The weather forecast for Feb. 7, 2017, was a balmy 71 degrees in the Charlottesville area.

The headline “Lee Park statue will be removed” ran in large letters across the day’s issue of The Daily Progress. The article discussed the 3-2 vote by city councilors and mentions a separate vote to rename the park.

Former Gov. Terry McAuliffe’s new book, “Beyond Charlottesville: Taking a Stand Against White Nationalism,” states that the vote by the City Council to remove the statue “did not generate much immediate press attention,” and that there was “little newspaper coverage at first beyond a short item that Wednesday in the Staunton, Virginia News Leader on the vote.”

The book claims to be “the definitive account of an infamous chapter in our history,” but includes factual errors and omits important context around what happened in Charlottesville in 2017.

====================

Task to carry out: Reproduce verbatim the portion of the passage on the Lee Park statue vote starting with "The book claims" and going on through "Charlottesville in 2017.".

Data segment:
====================

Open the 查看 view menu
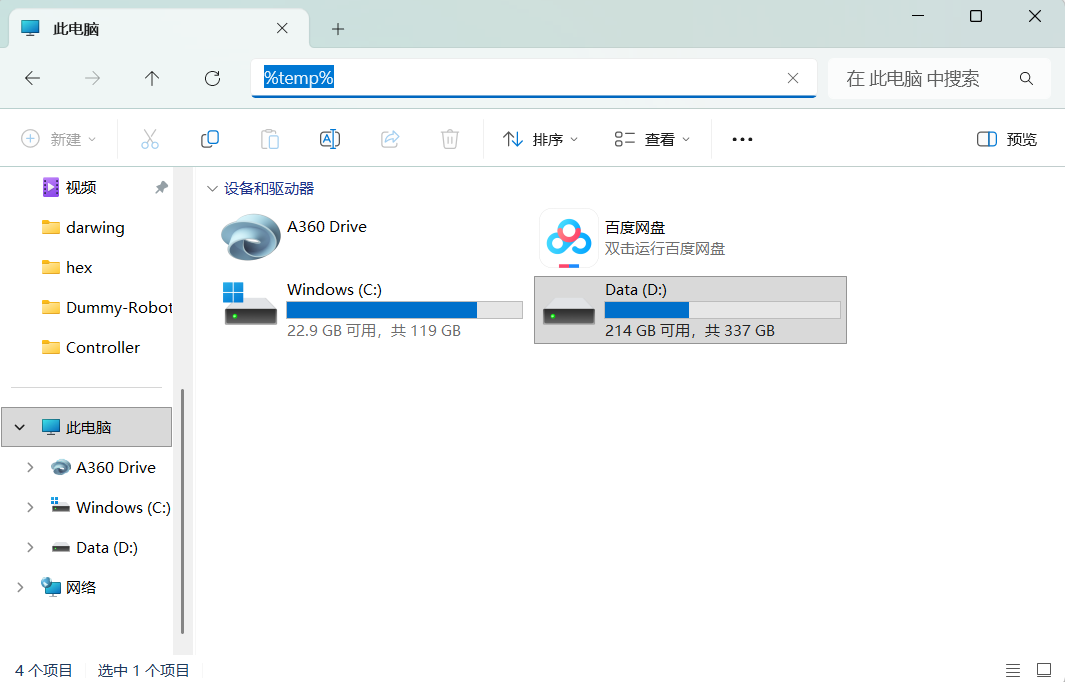pos(652,139)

====================

Solution to the exercise:
The book claims to be “the definitive account of an infamous chapter in our history,” but includes factual errors and omits important context around what happened in Charlottesville in 2017.